Elegant Metro headquarters, whose lobby decor cost more than the average rider's annual salary.; Credit: Michael Linder

But chasing that 70 cents is underway in earnest, according to lopsided data released by Metro to L.A. Weekly under a Public Records Act request. In 2013, 89,535 citations were issued as L.A. County Sheriff’s deputies and Metro security forces got much more aggressive, papering wayward riders with 35.5 percent more citations than in 2012.

Transit rights activist Tekoah Flory claims Sheriff's deputies are far more aggressive in challenging poor, black and brown riders than white riders. Black male riders are six times more likely to be cited for fare evasion, she says. Her group's study of 136,000 citations issued to youth indicates 26 percent were black and some 30 percent Latino.

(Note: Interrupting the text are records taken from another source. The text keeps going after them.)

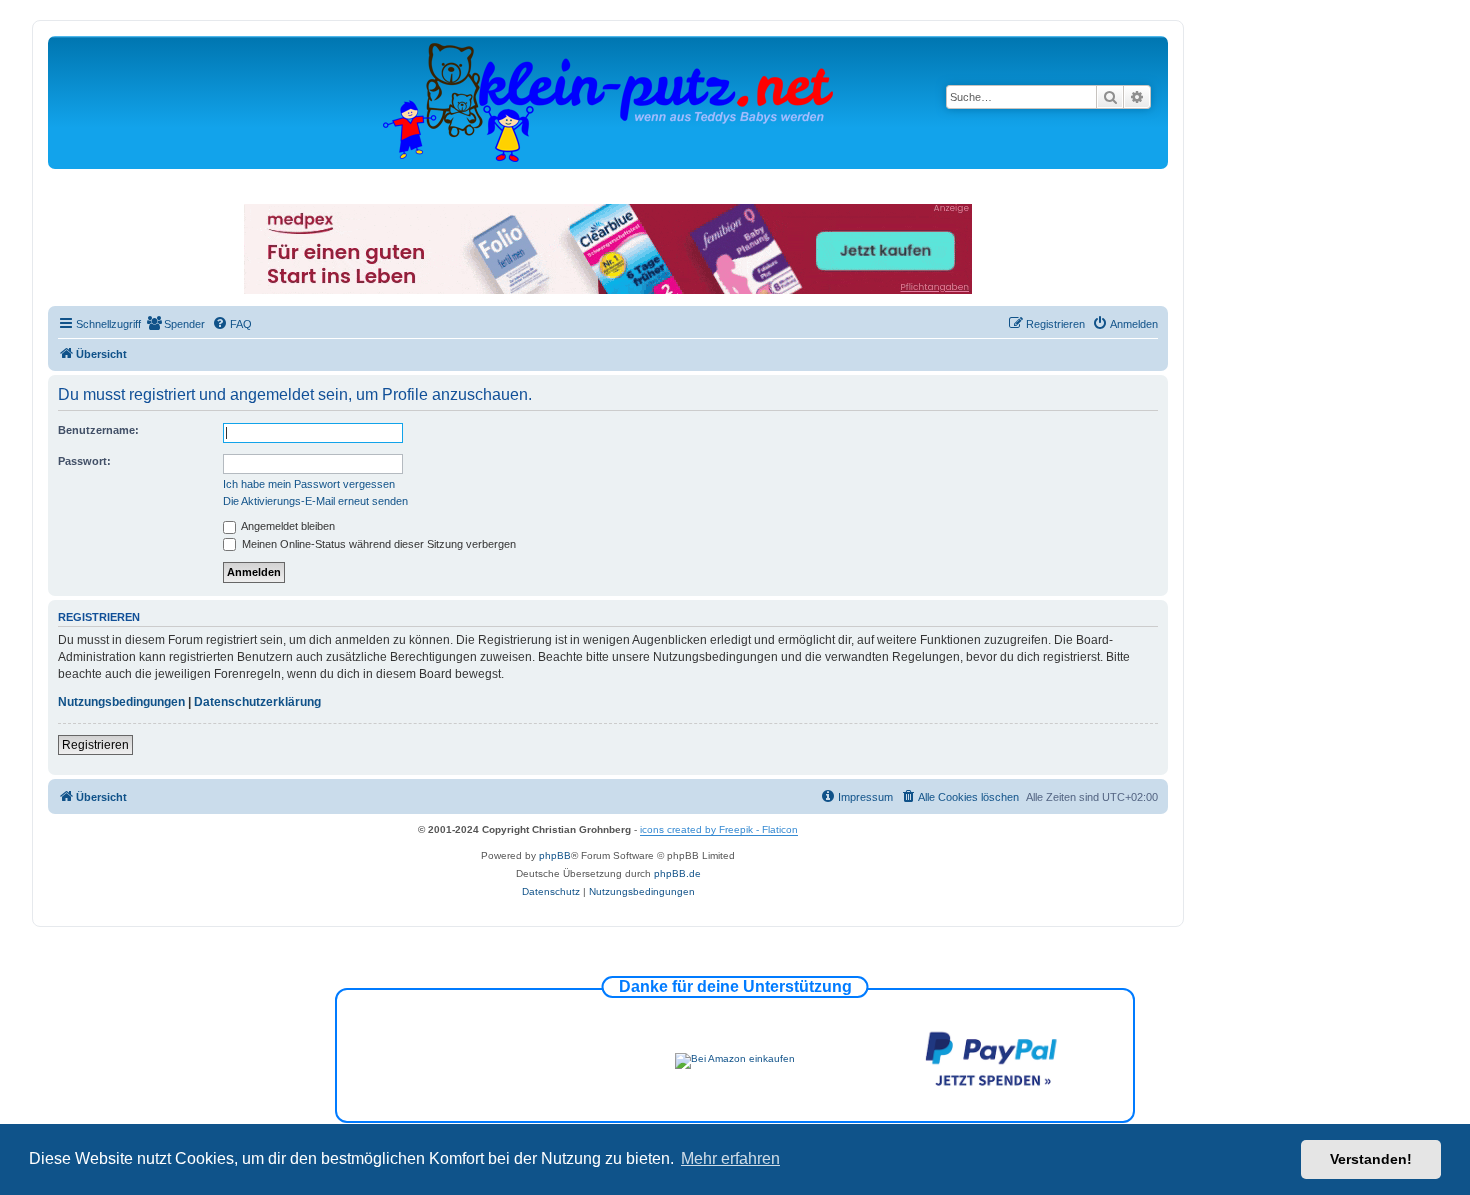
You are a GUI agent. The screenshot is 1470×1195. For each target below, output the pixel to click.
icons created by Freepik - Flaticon (719, 829)
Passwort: (84, 461)
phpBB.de (677, 873)
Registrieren (95, 745)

Transit activist Tekoah Flory.; Credit: Michael Linder

Transit activist Tekoah Flory.; Credit: Michael Linder

The Metro data released to the Weekly shows a huge concentration in citations among 19-to-29 year-olds, with $75 tickets issued three times more often to males than females. The most-fined riders are those unfortunates riding the Blue or Red line. 

Metro’s studies of select light-rail stations where latching turnstiles were installed in recent years show that the number of people who pass through the locked stations fell, while revenues increased.

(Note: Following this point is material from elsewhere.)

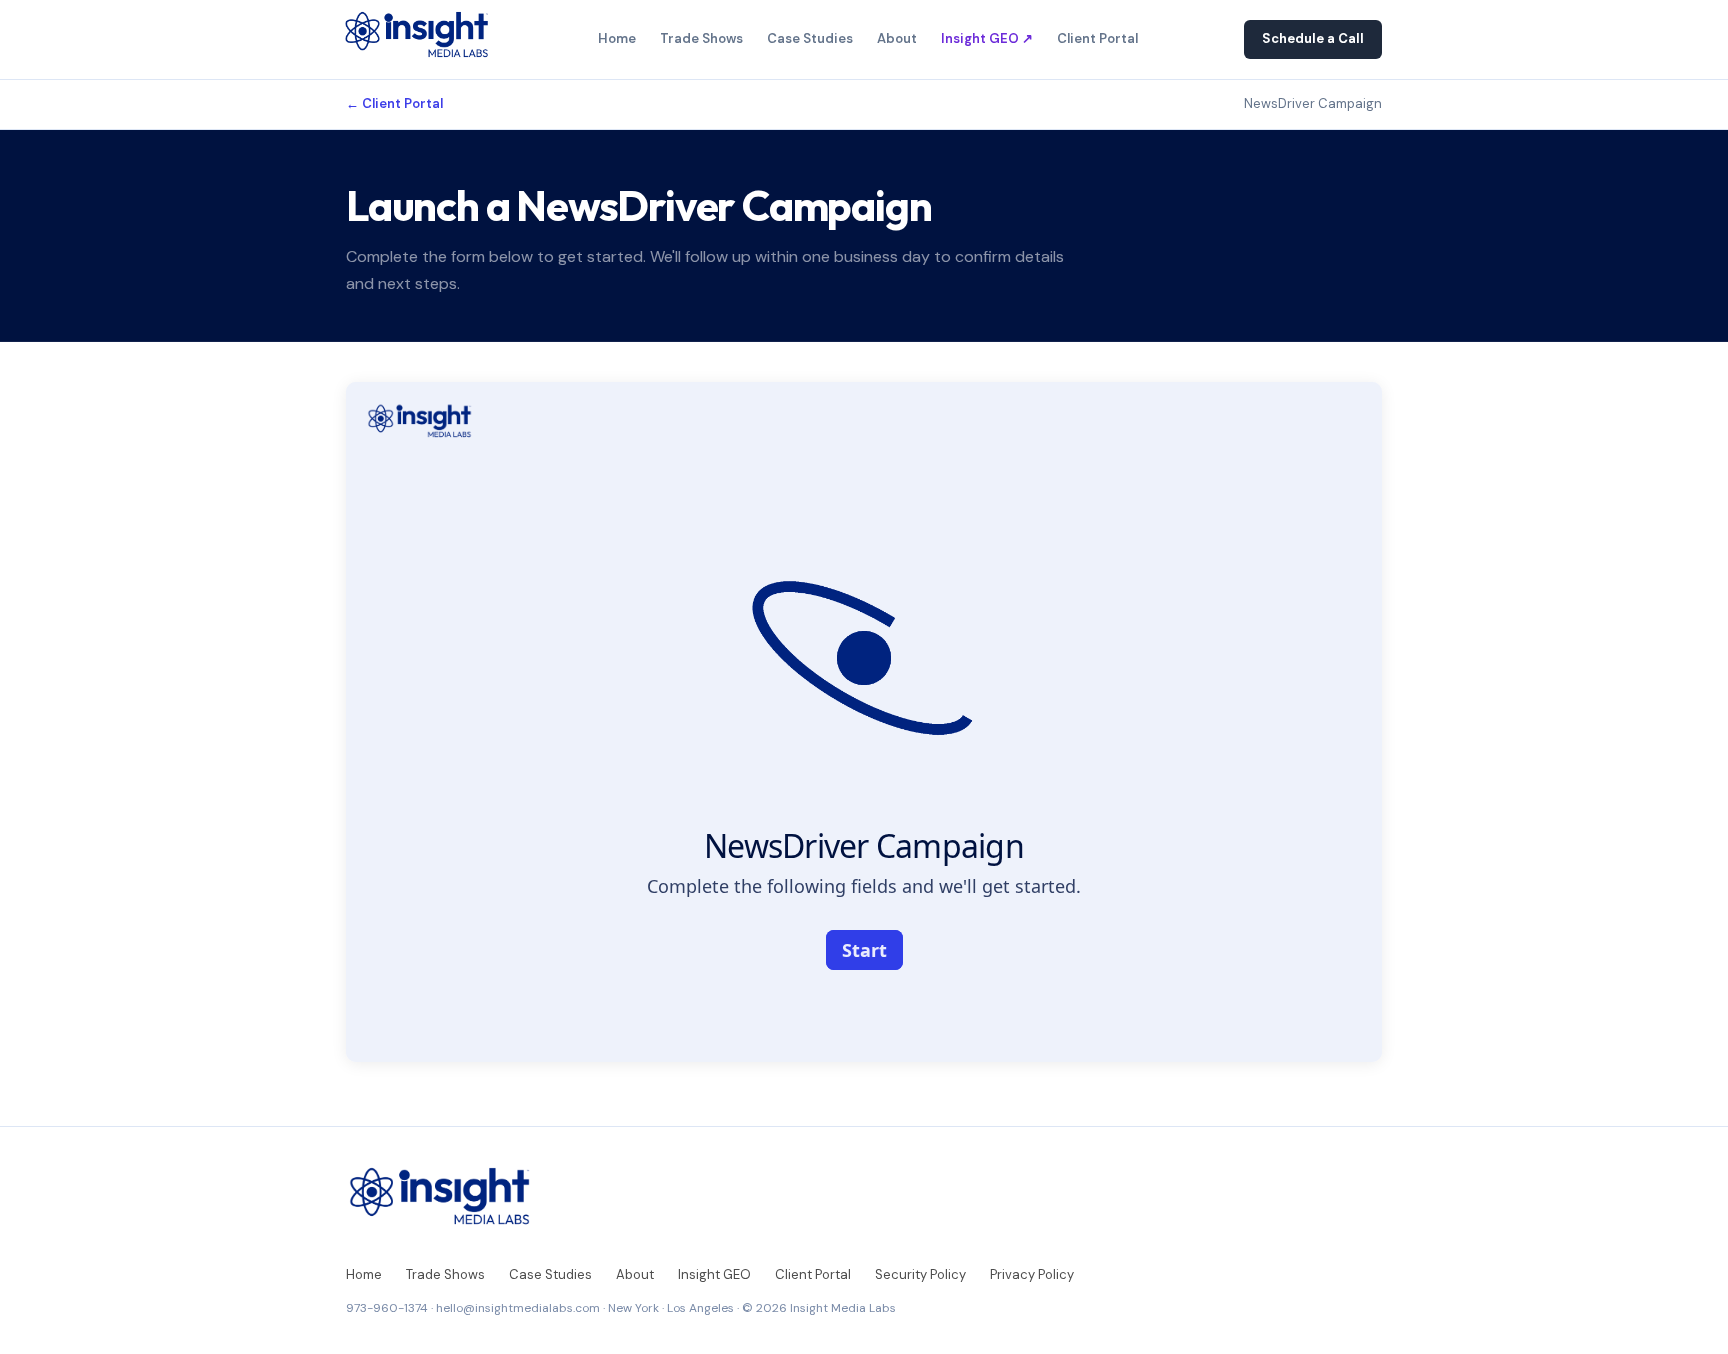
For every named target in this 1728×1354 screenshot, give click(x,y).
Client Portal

Then in July, a Los Angeles Times report revealed a very large gap between Metro's widely-touted ridership estimates and the number of tickets Metro is actually selling. The gap suggests not only fare evasion but possibly widespread accidental failure by riders to properly swipe their TAP card, perhaps some malfunctioning equipment  — perhaps even some ridership estimate quirks.

But Metro is highly critical of the Times' eyebrow-raising article, saying the newspaper merely applied simple arithmetic to outdated passenger stats, and that Metro had warned the paper that the data was flawed and no longer in use.

The truth is, Metro is in the dark. 

“We know it occurs, but we don’t have a good method for determining how widespread the problem is,” says Gonzales of the fare-evasion crowd, “and it’s impossible to employ the number of personnel required to eliminate 100 percent of fare evasion.”

“Stations are not designed to keep people out,” says Gonzales, “they’re designed to get people through the system.”

Among other citation-issuing techniques, security personnel use smart phones to check a rider's TAP card for its payment history. Not enough cash on the card to have paid for the ride? A citation ensues.

According to activist Flory, kids who don't know their constitutional rights too easily give in to deputies’ cheerful requests for a pat-down. Yet a marker stuck in someone’s pants pocket may lead to vandalism accusations – and lighters or other objects may boost a $75 fine to $250, she says.

Veterans, meanwhile, though entitled to disabled-rider fees, are sometimes ticketed for not carrying a Veterans Administration photo ID. But it can take the federal agency months to issue that ID.

Citations may be contested before a clerk at Metro Transit Court in the agency’s gleaming Gateway Plaza headquarters.

Fare jumpers who qualify can get their $75 ticket reduced to $60 by watching a video and passing a three-part test at Metro’s Traffic School.

It hardly seems worth the $15 rebate, but for many among the poor and working-class, that's a decent chunk of money.